Anodic Wave Polarography of Oxalate Ion

Abstract

The polarographic behavior of oxalate ion, which forms an insoluble salt with mercurous ion has been studied in neutral and acidified potassium nitrate and acetate buffer solutions. In neutral and slightly acidified solution, oxalate ion produces a three-step anodic wave. The first (I) and the second (II) are attributed to the phenomenon that a mono-molecular film of mercurous oxalate are formed by the oxidation of mercury. Peculiarities of the anodic wave are as follows: 1) The limiting current rises with the remarkable abruptness. Changes of 6 mV for the wave (I) and 7 mV for the wave (II) are resulted for the limiting currents to become fully developed.2) The addition of oxalate ion shifts the starting potential of the waves (I) and (II) to less positive value but does not change the limiting currents.3) The temperature coefficients of the height of the waves (I) and (II) are relatively small.4) The limiting current is proportional to the corrected pressure of mercury, and the i_corr. t_d, value remains constant at 1.36 ± 0.03 μC for the wave (I) and 3.21 ± 0.07 μC for the wave (II). Therefore, by assuming the formation of a monomolecular film of Hg₂(COO)₂, the area per molecule is calcu- lated to be 68.6 Ų for the wave (II) and 28.8 Ų for the (II) respectively.5) Electrocapillary curves show that a remarkable change in the interfacial tention occurs in the potential range of the limiting current of the wave (I).

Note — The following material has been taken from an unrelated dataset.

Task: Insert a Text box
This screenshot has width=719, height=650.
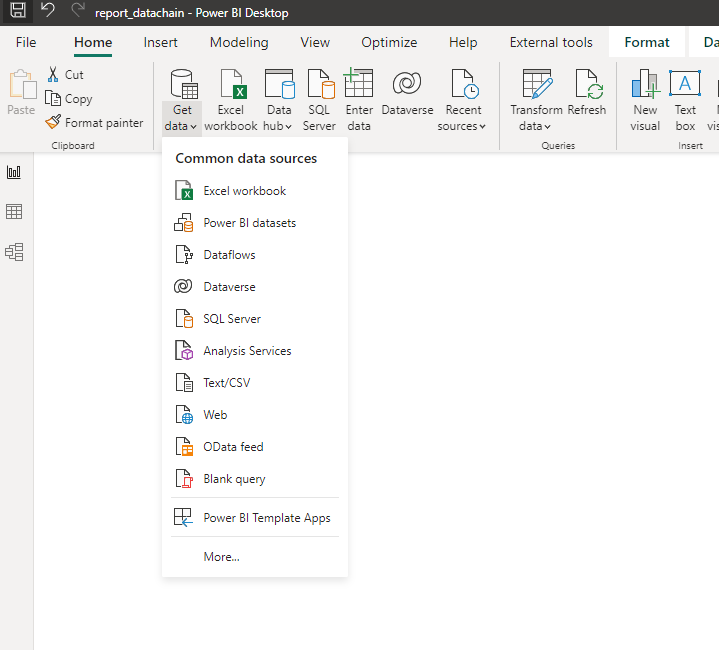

From the results above, it is concluded that they are both absorption waves. As the third wave appears just before the appearance of dissolution wave of mercury, it is difficult to elucidate the electrode reaction.
The anodic wave of oxalate ion is remarkably affected by the addition of small amounts of halogen ions. The first wave shifts to more negative potential and a new maximum appears just after the second wave. The height of the maximum is proportional to the halogen ion concentration. Therefore, the method is found to be suitable for the determination of halogen ion at the concentration range of 10^-5 mol/l.